Another is to try and work with more experienced activists, people who have been through different organisations or even movements and have lost some of that initial wide-eyed belief through bitter experience. As good teachers know, a genuinely critical audience that aren’t easy to convince represents a far better reality check on what you are saying than a group of desperate people who are new to activism and have no capacity to assess what they are being offered.

Perhaps the most important thing that can be done, though, is to use some form of Freirean or Gramscian methodology which genuinely supports activists to think through their own experience critically and work out their own good sense. This is slow stuff – “lived experience” doesn’t magically speak. Most of the time, it bubbles through “common sense” layers of everyday ideology and collusion with relationships of exploitation and oppression: it takes time, and genuinely radical relationships, to bring good sense out when people haven’t already done the work.

Movement activists are often part of the way along this road: in particular, they can reflect not only on their experience of social structures but also on their experience of trying to change them. That also means that movement trainers don’t need to be salespeople, preachers or confidence tricksters.

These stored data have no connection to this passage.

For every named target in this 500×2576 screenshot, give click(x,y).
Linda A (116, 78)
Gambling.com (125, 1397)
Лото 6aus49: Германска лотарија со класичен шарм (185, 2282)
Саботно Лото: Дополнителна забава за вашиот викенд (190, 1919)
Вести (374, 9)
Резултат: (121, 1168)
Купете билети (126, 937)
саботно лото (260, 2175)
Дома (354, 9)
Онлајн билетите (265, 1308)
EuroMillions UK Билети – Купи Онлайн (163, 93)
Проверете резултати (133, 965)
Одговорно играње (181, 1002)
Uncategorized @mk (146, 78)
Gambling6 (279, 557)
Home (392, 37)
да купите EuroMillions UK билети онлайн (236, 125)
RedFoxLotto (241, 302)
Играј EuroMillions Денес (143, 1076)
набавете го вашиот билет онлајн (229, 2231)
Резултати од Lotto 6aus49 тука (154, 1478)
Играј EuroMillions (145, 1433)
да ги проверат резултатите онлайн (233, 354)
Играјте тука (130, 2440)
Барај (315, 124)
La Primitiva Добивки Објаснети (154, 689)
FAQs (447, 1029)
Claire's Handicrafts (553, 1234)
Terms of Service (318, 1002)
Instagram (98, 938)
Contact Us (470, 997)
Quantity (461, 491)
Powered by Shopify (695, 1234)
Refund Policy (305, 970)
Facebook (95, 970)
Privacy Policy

And: we can create more egalitarian and democratic learning spaces. We might know some things that others don’t, but we can be straight with them about what we think they might find useful and why, and create spaces that enable them to check these out in a provisional way. Emotional manipulation doesn’t need to be part of the picture.

Time is short, and the thing we’re doing isn’t working very well. Are we able to think together, honestly, as experienced activists, about how we could do it better? And if not, what do we think we’re doing?